Covid long: the hypothesis that some patients create a “virus reservoir” in the intestine is becoming clearer

Although based on a small sample of people (31), the findings of this study seem so strong that the researchers consider it compelling. It still needs to be peer reviewed.

How is this progress?

Taken alone, this study does not constitute a total revolution. But its conclusions come to cross those of previous studies, and to enlighten doctors a little more on the origins of the long Covid, and therefore, potentially, on the means of treating it. Indeed, if the Spike protein is found in the plasma of long Covid patients, this would mean that there persists somewhere in their body a reservoir of active virus and that this virus has found a way to pass into the blood.

The hypothesis of a “virus reservoir” has already been put forward in a study from Stanford University, published in April and May 2022 in several scientific journals. The team of Ami Bhatt, oncologist and geneticist, had then updated “phantom viruses”, or RNA fragments of SARS-CoV-2 not in the respiratory samples (where the virus had disappeared) but in the gut of two-thirds of patients with long Covid up to 7 months after their infection.

In addition, a study by David R. Walt’s team published in the journal Critical Care Exploration in February 2022 also revealed the presence of a SARS-CoV-2 replication reservoir in the digestive system of children. who have suffered multisystem inflammatory syndrome (MISC) following a Covid infection, even long after the infection. According to the researchers, the virus present in the intestine could then have passed into the blood through a breach in the gastrointestinal barrier, made porous by inflammation.

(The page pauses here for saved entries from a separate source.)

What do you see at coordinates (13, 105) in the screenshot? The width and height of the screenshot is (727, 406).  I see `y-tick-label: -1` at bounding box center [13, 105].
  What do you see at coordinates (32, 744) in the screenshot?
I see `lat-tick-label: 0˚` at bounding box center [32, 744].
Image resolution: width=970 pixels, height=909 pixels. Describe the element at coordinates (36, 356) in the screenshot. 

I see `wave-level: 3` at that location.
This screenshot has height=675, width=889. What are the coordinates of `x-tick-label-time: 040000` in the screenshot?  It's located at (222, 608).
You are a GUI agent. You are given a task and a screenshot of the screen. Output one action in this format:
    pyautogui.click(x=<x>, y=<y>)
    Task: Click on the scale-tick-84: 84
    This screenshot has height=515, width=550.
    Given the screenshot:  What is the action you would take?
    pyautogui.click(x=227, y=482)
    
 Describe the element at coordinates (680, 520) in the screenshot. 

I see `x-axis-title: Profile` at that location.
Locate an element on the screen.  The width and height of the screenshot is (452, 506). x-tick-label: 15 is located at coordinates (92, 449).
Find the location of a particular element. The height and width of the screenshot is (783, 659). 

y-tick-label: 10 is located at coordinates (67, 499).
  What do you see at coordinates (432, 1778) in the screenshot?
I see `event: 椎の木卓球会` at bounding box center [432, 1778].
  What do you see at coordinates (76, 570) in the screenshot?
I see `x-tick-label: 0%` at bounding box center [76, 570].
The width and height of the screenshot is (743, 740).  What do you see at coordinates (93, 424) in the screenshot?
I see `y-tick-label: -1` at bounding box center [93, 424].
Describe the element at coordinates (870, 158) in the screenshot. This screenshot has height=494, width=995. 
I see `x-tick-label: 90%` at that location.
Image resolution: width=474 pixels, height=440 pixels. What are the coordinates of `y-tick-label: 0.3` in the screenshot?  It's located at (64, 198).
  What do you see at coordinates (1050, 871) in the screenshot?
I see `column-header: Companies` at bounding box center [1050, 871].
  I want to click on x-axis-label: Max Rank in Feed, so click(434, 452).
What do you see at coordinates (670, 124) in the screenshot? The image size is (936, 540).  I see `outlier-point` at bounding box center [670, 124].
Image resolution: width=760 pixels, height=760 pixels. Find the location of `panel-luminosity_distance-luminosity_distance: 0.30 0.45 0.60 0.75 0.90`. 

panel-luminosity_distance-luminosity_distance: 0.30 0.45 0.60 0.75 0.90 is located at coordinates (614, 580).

At the same time, another study from the University of Innsbruck, published in May 2022 in the journal Gastroenterology revealed that fragments of the SARS-CoV-2 virus were still present after six months in the intestinal mucosa of the majority of patients with chronic inflammatory bowel disease (MICI). Affected patients suffered from long Covid symptoms.

What are the current conclusions?

Taken collectively, these results suggest that the symptoms of long Covid are due to the persistence of SARS-CoV-2 in the intestine, which would also allow the virus to pass into the blood.

The presence of Spike protein in the plasma of patients with long Covid, highlighted by the team of Harvard researchers, again supports this hypothesis. If it is confirmed, there is hope for a more reliable diagnosis, because the long Covid could be identified by a simple blood test to measure the presence of this protein. Treatment strategies could also be accelerated.